(SOURCE DATA begins)
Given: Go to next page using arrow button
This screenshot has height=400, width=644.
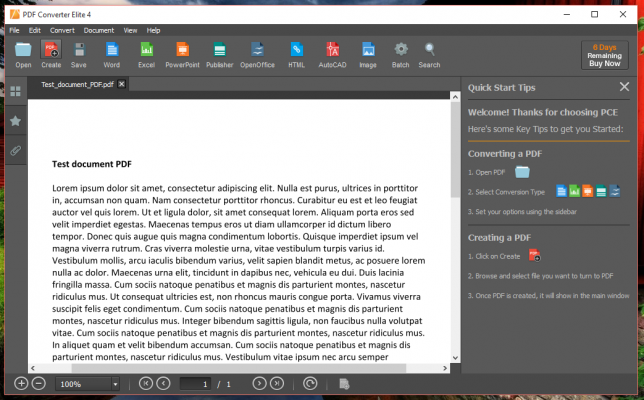Looking at the screenshot, I should point(259,383).
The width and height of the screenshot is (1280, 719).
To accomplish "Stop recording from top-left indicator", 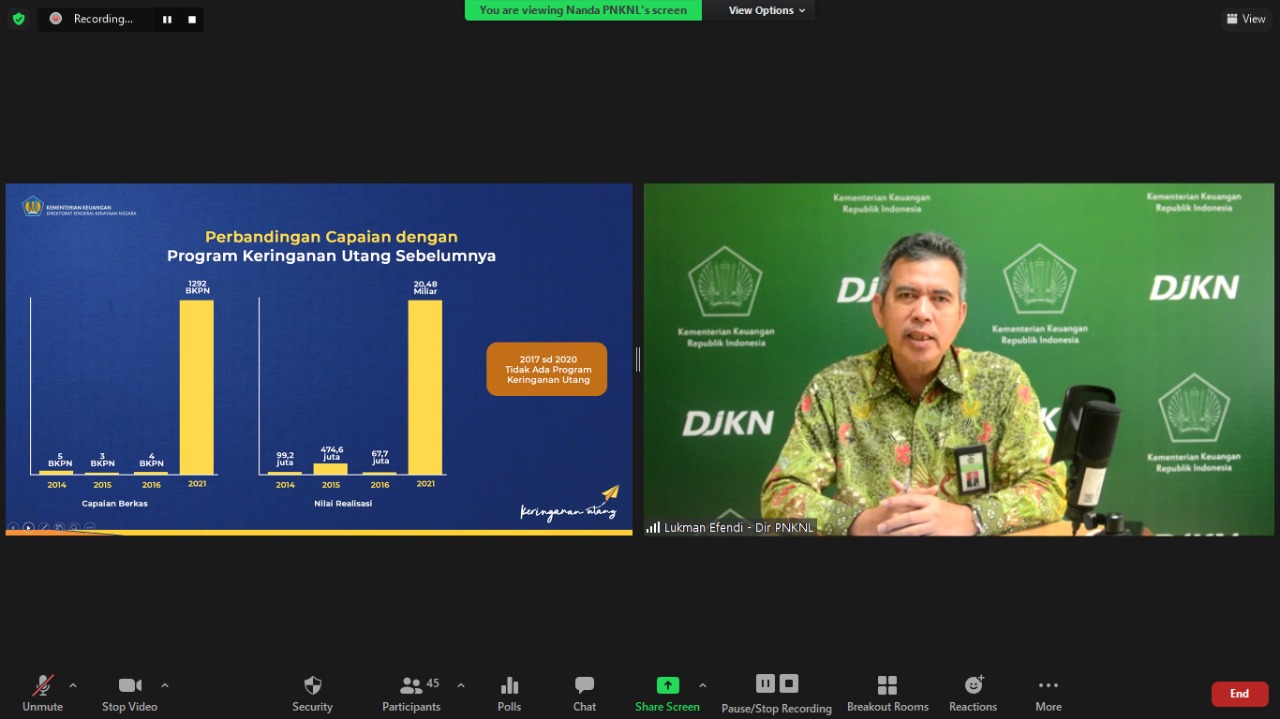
(SOURCE DATA ends)
#### WHAT IS REQUIRED
Output the full material above exactly, leaving every picture out.

#### ANSWER
Given: Go to next page using arrow button
This screenshot has height=400, width=644.
Looking at the screenshot, I should point(259,383).
The width and height of the screenshot is (1280, 719).
To accomplish "Stop recording from top-left indicator", 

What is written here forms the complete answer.